The Summer Palace is a vast ensemble of lakes, gardens and palaces in Beijing. It was an imperial garden in the Qing dynasty. Mainly dominated by Longevity Hill and Kunming Lake, it covers an expanse of 2.9 square kilometers (1.1 square miles), three-quarters of which is water. Longevity Hill is about 200 feet high and has many buildings positioned in sequence. The front hill is rich with splendid halls and pavilions, while the back hill, in sharp contrast, is quiet with natural beauty. The central Kunming Lake, covering 540 acres, was entirely man-made and the excavated soil was used to build Longevity Hill. In December 1998, UNESCO included the Summer Palace on its World Heritage List. It declared the Summer Palace “a masterpiece of Chinese landscape garden design. The natural landscape of hills and open water is combined with artificial features such as pavilions, halls, palaces, temples and bridges to form a harmonious ensemble of outstanding aesthetic value”.

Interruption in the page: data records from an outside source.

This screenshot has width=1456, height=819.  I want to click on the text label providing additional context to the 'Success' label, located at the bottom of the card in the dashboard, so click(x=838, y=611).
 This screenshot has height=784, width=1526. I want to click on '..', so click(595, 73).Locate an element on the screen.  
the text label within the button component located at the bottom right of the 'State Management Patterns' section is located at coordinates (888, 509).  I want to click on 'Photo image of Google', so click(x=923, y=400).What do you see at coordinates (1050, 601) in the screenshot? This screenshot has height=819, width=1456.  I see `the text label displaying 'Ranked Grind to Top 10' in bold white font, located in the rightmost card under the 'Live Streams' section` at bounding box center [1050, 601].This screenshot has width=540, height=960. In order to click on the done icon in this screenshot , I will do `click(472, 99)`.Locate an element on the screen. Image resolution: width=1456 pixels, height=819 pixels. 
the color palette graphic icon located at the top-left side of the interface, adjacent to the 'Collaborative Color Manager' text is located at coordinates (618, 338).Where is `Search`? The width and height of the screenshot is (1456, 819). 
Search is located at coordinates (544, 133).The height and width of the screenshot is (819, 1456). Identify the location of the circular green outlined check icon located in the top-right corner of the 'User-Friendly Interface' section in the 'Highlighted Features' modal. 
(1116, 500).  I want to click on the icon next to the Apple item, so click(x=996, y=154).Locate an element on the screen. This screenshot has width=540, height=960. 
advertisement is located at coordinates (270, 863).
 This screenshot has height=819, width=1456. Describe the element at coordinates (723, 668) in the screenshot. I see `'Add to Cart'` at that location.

The “Long Corridor” Stretches from the Hall of Joy and Longevity in the east to Shizhang Pavilion in the west. The entire corridor is 728 meters long and contains artistic decorations, including paintings of famous places in China, and scenes from Chinese mythology and folktales.
The Stone Boat is 36 meters long. The original wooden boat was burnt in 1860 and has been replaced with a marble copy with western style paddle wheels.